Nastia poured her concoction into two bowls, went into the next room, took a seat on the rug, and set her food down. Mark followed her, carrying the box of wine. It blew up in his hands when he tried to open it—wine was everywhere, sousing the rug, seeping through its thick surface, touching its lines, and ruining the symmetry of its patterns. Mark came running back with some napkins and practically started licking the damn thing clean, but Nastia stopped him.

“Relax. I’ll get the stain out later. I know an ancient Indian secret for cleaning synthetic Chinese rugs.”

“Is that right?” Mark asked incredulously. “How’d you learn that?”
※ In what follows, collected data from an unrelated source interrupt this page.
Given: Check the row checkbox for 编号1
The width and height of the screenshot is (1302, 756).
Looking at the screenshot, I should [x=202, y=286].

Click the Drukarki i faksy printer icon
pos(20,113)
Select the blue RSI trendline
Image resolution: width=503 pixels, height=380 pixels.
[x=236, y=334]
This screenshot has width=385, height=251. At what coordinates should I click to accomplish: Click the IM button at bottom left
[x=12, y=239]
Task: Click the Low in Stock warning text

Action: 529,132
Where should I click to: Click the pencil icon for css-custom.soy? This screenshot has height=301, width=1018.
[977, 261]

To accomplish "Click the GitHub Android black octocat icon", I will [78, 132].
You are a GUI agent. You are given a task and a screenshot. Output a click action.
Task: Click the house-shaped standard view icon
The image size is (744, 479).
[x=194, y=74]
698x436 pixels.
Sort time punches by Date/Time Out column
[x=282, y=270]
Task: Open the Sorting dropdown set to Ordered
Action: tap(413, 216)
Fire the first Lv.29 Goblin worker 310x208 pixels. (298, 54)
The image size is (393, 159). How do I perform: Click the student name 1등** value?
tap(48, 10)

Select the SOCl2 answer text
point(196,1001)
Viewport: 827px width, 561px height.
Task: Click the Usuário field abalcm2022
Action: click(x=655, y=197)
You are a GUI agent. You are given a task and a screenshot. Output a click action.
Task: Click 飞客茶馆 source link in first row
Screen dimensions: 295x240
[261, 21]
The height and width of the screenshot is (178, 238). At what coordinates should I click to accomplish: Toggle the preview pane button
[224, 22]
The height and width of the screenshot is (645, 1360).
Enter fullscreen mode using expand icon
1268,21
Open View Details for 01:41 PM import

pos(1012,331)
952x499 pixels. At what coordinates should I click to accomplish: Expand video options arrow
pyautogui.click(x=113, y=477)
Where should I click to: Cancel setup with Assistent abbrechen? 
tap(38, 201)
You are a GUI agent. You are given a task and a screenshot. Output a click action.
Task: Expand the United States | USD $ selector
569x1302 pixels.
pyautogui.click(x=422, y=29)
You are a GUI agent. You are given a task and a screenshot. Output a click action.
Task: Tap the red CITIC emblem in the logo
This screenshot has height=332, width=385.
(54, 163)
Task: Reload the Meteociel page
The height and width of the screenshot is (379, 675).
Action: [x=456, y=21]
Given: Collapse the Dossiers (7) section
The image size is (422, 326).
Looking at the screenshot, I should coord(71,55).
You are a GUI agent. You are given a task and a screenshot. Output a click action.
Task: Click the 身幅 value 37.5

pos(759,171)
“A lot of foreigners would stay at our dorm—mostly sailors and amber merchants. They even taught me how to read. I learned Esperanto first, actually. Russian came later. Do you know Esperanto?” she asked, fixing her hair and straightening out her dress.

“Yeah, but not very well,” Mark answered.

Then he thought back to when Kolia had to settle a dispute with some Poles the family was doing business with, which meant Mark had to conduct lengthy negotiations with them by telephone, in English. Kolia was touting him as their in-house interpreter, even though he didn’t speak it all that well, and the Poles spoke it even worse. Mark could hardly understand them, and what he did get didn’t please Kolia one bit. He stood next to his nephew, glaring at him, his expression cold and detached, constantly asking him questions, getting frustrated, which made Mark panic, so he understood even less. Finally, Kolia grabbed the receiver from Mark, gave him a real piece of his mind, and proceeded to negotiate with the Poles himself. He showed Mark the phone bill afterward, as though it were a list of the sins he had committed as a child. “It’s all about trust,” Mark thought. “Duh.”

They seemed to have forgotten about their meal—Mark was just sitting there, remembering all the troubles he’d known in his life, thinking about the times he’d been too heedless, about when he’d trusted people, and about how hardly anyone trusted him, which made him feel even more troubled and unsettled. “She really does look like her mom… and my mom, too,” he thought. “All the women in our family are alike—they talk so much that you can’t get a word in edgewise. Then they think you’re not listening to them.” Nastia had curious eyes and a tender face, just like his mom. She dressed lightly, too, seemingly unafraid of drafts and unfazed by the cold, and she could find the right words just as quickly and enunciate them just as loudly and clearly, too. “I wonder what her dad was like,” he thought.